Patenti facili: un arresto e 66mila euro sequestrati
A seguito di un’indagine relativa al fenomeno delle “patenti facili”, la polizia municipale di Verona ha arrestato un funzionario della Motorizzazione Civile e titolare di un’autoscuola mentre sono oltre venti le persone denunciate.
Le indagini sono partite grazie ad alcune segnalazioni sulla regolarità della procedura per il rilascio della patente e, nel corso delle stesse, si è scoperto un fenomeno diffuso e radicato. Da qui è nata l’operazione “Tic Tac”, così nominata per il modo in cui l’esaminatore era solito suggerire le risposte del quiz in sede di esame ai candidati da favorire, infatti era solito far scattare la propria penna quando si trovava in prossimità di uno degli esaminanti.

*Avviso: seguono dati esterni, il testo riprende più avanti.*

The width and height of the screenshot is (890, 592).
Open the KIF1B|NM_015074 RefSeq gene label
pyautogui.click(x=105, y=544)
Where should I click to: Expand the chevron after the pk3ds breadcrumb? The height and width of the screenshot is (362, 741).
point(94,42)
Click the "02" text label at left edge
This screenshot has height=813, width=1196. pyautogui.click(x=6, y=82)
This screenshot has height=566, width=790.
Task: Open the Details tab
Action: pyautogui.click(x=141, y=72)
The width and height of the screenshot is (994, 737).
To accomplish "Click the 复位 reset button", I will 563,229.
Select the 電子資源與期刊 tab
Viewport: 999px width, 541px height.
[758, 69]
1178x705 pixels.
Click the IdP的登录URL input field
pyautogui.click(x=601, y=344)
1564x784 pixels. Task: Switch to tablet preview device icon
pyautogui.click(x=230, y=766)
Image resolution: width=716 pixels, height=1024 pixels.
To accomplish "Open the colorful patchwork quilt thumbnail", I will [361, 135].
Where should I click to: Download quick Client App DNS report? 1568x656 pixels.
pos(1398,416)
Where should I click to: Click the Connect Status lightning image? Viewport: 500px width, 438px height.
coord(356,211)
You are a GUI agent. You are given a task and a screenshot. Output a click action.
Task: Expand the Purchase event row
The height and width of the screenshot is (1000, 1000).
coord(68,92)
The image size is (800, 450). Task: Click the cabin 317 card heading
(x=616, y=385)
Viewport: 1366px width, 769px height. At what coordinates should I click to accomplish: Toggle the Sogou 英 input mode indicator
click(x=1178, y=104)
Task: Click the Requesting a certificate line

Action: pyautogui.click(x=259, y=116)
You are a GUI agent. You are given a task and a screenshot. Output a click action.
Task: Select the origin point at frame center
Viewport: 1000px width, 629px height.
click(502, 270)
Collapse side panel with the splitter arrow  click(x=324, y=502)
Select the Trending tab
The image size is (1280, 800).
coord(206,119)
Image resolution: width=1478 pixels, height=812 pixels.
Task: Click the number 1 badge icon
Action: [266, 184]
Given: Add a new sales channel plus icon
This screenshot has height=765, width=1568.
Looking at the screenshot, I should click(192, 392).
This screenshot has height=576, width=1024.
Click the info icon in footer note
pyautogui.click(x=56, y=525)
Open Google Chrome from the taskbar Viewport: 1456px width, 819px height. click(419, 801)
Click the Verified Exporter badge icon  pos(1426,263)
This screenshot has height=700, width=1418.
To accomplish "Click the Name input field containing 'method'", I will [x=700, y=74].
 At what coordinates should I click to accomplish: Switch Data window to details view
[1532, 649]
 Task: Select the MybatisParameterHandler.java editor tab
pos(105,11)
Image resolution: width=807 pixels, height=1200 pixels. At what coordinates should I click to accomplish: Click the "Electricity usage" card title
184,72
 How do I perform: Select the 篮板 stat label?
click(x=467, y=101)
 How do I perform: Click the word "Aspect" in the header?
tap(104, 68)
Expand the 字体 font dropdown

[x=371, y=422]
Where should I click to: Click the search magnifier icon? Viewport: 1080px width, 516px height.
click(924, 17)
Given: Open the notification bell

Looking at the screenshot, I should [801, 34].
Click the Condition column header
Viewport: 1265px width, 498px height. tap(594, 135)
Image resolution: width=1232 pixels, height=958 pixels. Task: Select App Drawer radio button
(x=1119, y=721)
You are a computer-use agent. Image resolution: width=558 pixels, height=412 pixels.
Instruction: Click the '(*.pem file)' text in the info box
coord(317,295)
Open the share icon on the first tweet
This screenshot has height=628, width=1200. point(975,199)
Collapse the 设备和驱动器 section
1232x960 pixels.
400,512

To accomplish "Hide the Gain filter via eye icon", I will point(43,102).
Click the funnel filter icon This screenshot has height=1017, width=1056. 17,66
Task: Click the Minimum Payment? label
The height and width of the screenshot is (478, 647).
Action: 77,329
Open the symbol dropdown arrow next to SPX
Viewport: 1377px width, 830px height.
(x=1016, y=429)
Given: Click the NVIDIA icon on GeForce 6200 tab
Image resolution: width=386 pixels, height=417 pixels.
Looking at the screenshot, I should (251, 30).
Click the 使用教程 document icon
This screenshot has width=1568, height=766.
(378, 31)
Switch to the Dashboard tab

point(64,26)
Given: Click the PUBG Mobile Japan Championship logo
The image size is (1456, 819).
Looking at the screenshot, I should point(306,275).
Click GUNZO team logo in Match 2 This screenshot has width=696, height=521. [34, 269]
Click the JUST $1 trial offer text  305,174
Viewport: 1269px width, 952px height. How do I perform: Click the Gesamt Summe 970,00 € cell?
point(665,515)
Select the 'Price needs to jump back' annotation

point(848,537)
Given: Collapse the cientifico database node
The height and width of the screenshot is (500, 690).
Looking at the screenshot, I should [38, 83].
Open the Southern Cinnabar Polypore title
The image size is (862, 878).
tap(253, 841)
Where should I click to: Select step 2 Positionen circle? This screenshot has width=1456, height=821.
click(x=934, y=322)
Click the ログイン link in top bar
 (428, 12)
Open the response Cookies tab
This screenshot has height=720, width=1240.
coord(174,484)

A finire in manette è stato Dante Faccenda, titolare di diverse autoscuole sul territorio veronese, che, a quanto riferiscono gli investigatori, era solito aiutare i candidati nel superamento dell’esame sia nella prova teorica che in quella pratica. Una condotta che avrebbe potuto causare gravi conseguenze soprattutto in termini di sicurezza stradale.
Con l’operazione Tic Tac sono stati sequestrati, oltre alla documentazione necessaria per il proseguimento delle indagini, anche 66 mila euro in contanti.